Seal life is determined by a wide variety of factors, many of which are independent of the actual seal design. Installation issues, improper pump operation, and an inadequate seal support system are just a few. Very close attention must be paid to the selection of a mechanical seal and its components—including faces, O-rings, and metallurgy—to ensure maximum life. It’s also critical that the appropriate seal type is chosen for each different application and that the installation procedure is accurately followed. Two of the most common seal failure causes are heat generation and improper installation, both of which have multiple potential root causes.
Prevent Heat Generation from Decreasing Mechanical Seal Life
Today, one of the most commonly used seal face combinations is a softer carbon face against a much harder silicon carbide face. This is a cool-running combination if there is no seal support system, such as a flush plan, in place. Excess heat generation between seal faces will drastically reduce seal life, and must be avoided. The softer carbon face against a silicon carbide face does not generate nearly as much heat as other face combinations, and is therefore a good option for seals without seal support systems.
Seal support systems, such as a plan 11 (flush line from pump discharge), a plan 13 (recirculation to pump suction), or a Plan 53A (pressurized barrier fluid with a seal reservoir), can be simple or highly complex, but they all have the same goal: to keep the seal faces clean, cool, and well-lubricated. If there is a seal support system and abrasives are present, changing the carbon face to either Silicon Carbide or a Tungsten Carbide face is a much better option for extending seal life, as the two hard silicon faces will be much more resistant to abrasion. The piping plan will compensate for the excess heat generated by the two hard faces, increasing seal life. If there are no abrasive solids and there is no chemical issue with the process fluid, then the Carbon versus Silicon Carbide face is the best seal face combination to use.
Proper Installation Extends the Life of Mechanical Seals
Improper installation of a mechanical seal is another one of the most common causes of failure. Seal installation should be performed in the steps outlined by the manufacturer, and with great care to avoid damaging the delicate seal faces / O-rings. Forgetting to tighten set screws before removing setting clips, not tightening gland bolts evenly, damaging O-rings, nicking seal faces, and piping connection errors are some of the common installation mistakes made when installing a seal.
Component seal installation is inherently more prone to installation errors when compared to cartridge seals due to the extra steps and measurements needed. This is why, if possible, a cartridge seal design should be chosen over a component design. There is already enough to be meticulous about when installing a mechanical seal; why add additional opportunity for installation mistakes?

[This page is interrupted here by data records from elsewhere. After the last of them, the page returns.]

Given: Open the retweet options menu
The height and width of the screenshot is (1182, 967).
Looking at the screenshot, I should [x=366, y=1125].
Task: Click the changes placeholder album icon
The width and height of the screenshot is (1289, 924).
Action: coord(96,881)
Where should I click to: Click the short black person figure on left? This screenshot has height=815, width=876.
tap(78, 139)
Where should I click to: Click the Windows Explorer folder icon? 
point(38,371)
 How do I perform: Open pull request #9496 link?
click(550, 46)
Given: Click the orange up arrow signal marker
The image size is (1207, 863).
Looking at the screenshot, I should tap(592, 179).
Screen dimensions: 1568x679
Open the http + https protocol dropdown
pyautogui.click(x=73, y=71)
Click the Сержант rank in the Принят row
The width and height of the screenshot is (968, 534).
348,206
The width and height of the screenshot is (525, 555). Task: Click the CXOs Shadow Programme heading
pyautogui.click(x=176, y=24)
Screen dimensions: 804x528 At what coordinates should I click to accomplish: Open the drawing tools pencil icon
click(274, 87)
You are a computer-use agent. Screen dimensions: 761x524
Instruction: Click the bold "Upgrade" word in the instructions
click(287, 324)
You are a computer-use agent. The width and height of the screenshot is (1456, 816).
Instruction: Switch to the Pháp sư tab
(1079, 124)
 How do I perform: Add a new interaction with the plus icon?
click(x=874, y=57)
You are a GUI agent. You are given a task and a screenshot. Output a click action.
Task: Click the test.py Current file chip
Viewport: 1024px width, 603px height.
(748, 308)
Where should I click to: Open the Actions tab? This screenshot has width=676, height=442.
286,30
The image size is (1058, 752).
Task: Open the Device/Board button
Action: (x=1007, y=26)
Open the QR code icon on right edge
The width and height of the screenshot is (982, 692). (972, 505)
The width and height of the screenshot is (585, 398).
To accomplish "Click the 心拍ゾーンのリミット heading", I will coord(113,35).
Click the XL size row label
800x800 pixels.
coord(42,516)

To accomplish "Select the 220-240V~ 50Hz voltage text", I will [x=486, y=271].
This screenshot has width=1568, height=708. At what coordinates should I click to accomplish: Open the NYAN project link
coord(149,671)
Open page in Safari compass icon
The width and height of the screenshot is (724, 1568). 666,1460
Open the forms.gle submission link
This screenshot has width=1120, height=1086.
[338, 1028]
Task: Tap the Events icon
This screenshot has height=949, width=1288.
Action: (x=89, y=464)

The correct seal face combinations, proper installation by a trained technician, a seal support piping plan, and good seal selection will lead to longer MTBF, which is what we are all looking for at the end of the day. There is an understandable cost increase for these improvements, but data suggests that the extra cost is well worth it, as replacing a burned-out seal is much more costly in the end.
As our Chief Engineer Kim Simmons always preaches, “A cool seal is a happy seal.”